To keep cars affordable while increasing use of pricier composites such as carbon fiber-reinforced plastics, material costs must come down, high-volume production processes must mature, material waste must decrease, and a skilled workforce must be trained. To meet these demands, automakers have invested heavily in carbon fiber-reinforced plastics technologies, and public-private partnerships are working to reduce the costs of composites and increase recycling opportunities.
- There is great demand for highly trained employees in the auto industr For example, the demand for engineers in the auto industry (and elsewhere) is insatiable. According to its president, Kettering University’s placement rate for engineering graduates “vacillates widely” between 99 and 100 percent, with most graduates receiving 3+ job offers.

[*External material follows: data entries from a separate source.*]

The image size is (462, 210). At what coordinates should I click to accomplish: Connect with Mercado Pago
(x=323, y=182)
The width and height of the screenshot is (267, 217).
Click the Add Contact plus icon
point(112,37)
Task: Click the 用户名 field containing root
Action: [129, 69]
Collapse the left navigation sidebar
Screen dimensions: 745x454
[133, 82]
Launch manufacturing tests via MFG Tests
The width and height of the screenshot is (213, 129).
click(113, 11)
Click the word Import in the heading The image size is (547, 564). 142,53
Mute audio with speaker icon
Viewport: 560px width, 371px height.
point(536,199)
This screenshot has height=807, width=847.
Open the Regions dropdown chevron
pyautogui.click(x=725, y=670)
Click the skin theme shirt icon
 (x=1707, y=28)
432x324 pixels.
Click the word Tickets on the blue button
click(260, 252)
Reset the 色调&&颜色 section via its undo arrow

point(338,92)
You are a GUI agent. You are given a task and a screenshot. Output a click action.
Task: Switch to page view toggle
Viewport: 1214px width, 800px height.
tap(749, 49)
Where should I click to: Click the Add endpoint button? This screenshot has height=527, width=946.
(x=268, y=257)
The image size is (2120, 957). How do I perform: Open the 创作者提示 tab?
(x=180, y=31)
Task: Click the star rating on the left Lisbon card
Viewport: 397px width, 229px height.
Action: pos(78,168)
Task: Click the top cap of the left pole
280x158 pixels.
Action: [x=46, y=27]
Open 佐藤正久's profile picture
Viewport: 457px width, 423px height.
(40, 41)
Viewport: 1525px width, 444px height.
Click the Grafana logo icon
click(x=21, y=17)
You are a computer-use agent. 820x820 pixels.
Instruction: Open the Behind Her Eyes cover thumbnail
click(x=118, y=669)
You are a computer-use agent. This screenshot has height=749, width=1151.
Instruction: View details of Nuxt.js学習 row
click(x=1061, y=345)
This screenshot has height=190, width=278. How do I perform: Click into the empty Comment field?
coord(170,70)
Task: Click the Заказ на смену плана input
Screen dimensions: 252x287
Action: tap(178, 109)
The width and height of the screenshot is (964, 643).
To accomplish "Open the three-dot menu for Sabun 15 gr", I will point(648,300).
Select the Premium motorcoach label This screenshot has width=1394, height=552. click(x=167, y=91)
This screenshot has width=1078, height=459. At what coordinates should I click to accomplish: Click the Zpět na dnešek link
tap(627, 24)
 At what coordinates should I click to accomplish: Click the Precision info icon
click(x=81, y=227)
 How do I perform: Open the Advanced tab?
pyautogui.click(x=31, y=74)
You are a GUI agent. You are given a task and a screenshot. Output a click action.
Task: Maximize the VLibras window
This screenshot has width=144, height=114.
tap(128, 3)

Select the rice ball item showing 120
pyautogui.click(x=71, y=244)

- The modern car is a technological marvel. Autos are expected to advance even further as technologies allow them to communicate not only with the driver but with the automaker and other third parties that can monitor, measure, and improve the driver experience. That’s one reason the automobile industry is attracting the attention of tech giants. This definitely is not your father’s automobile industry.
While nobody knows exactly what cars will be like in 50 years or even ten, the panel members speculated that the advent and acceptance of autonomous vehicles will usher in a new style of mobility, focused more on personal productivity and entertainment than physical driving. Perhaps. Or perhaps as cars get leaner and greener, car owners will want to experience that improved driving experience for themselves and not hand it over to a third party.
Regardless, the panel members made it clear that advanced materials such as plastics and composites will certainly be key to the future of automotive mobility.